The Irish Examiner put a series of questions to the Department of Justice on Prof’s Smith’s claims and the McAleese committee’s treatment of the Galway diocesan archive. It declined to answer any of them, stating that the committee “no longer exists and is, therefore, not in a position to respond to specific queries”. “The report of the Inter-Departmental Committee refers to the fact that the four relevant religious congregations maintained archives were opened fully, and without restriction, to the committee and that the archives of each diocese in which a Magdalen Laundry was located were also searched in the course of the committee’s work,” said a statement.

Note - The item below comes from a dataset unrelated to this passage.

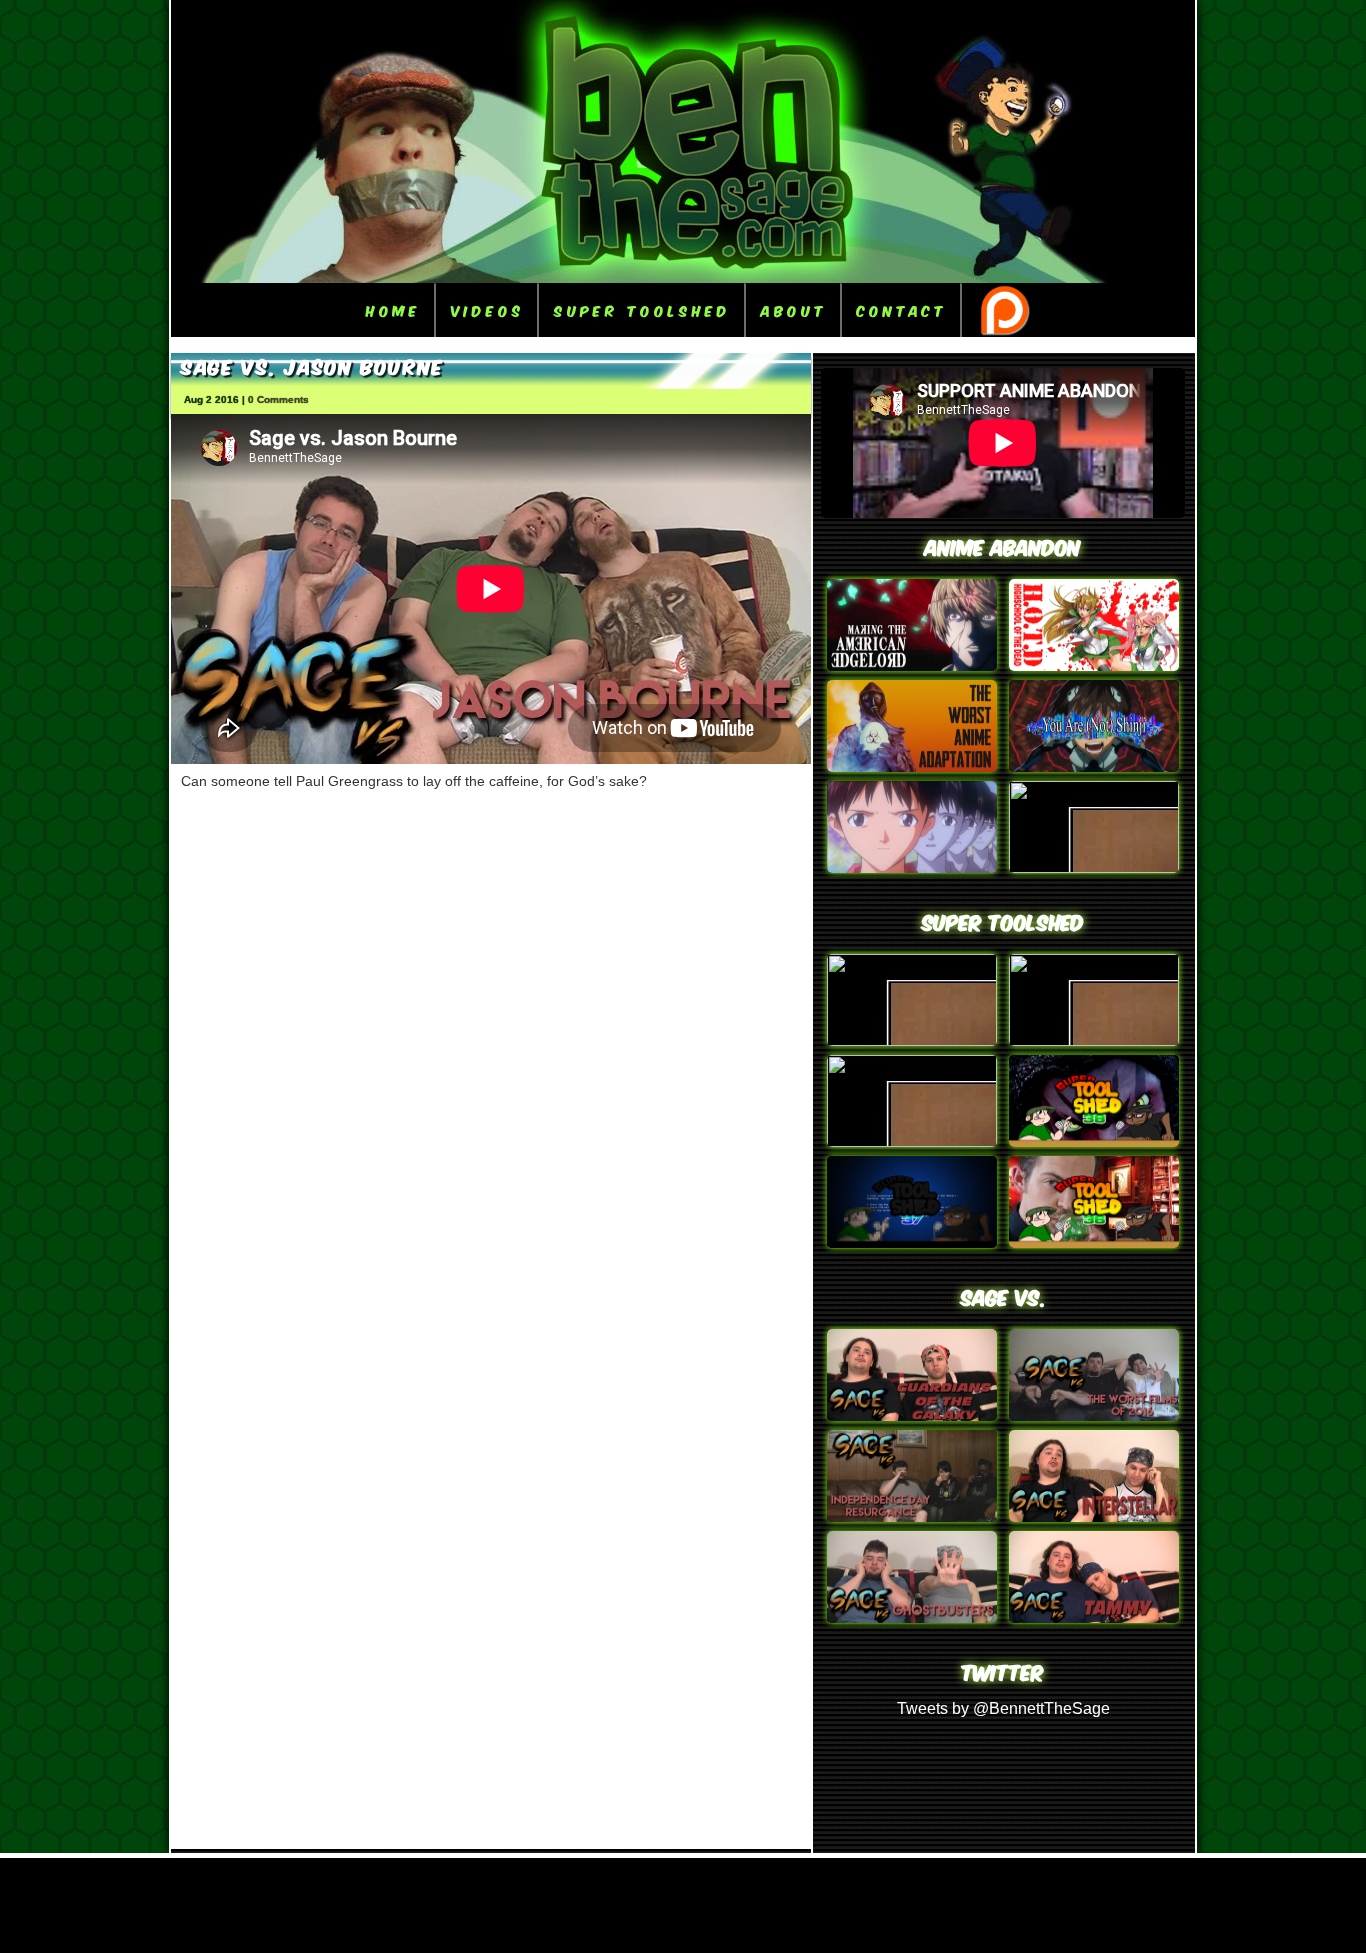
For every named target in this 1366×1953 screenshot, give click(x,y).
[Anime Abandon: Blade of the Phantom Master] (1094, 867)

HE Galway diocesan archive stated that Prof Smith agreed not to publish, or otherwise reproduce, material “without the written permission from the Diocesan Archive” and that he was requested to furnish any material in order that permission might be considered.
“Neither the individual or his solicitor have furnished such material. Representations were received that personal data under Section 1 of the Data Protection Act, 1988 - 2003, sourced within the Diocesan Archive, was retained and an individual was advised of the requirements and duties imposed under Sections 2 & 5 of the said Act.

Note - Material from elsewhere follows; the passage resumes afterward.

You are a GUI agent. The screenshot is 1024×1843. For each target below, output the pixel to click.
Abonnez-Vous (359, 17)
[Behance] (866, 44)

“The bequest donating the Browne Archive specified an embargo of 70 years from the death of Bishop Browne. However, in the interests of academic endeavours, it was believed that the making of a declaration, as described in 2, above, would enable the archive to be viewed, while simultaneously respecting the embargo.
“However, because of recent experiences involving data protection issues, the legal advice instruction states: “The Browne Archive shall be embargoed, until such time as it is definitively, absolutely, entirely, totally and objectively established that ‘personal data’ within the Data Protection Act no longer exists,” said a statement.
In its recommendations published in August, UNCAT called on the Irish State to “promote greater access of victims, and their representatives, to relevant information concerning the Magdalene Laundries, held in private and public archives”, and that it must provide additional information on these measures, when it next reports to the committee.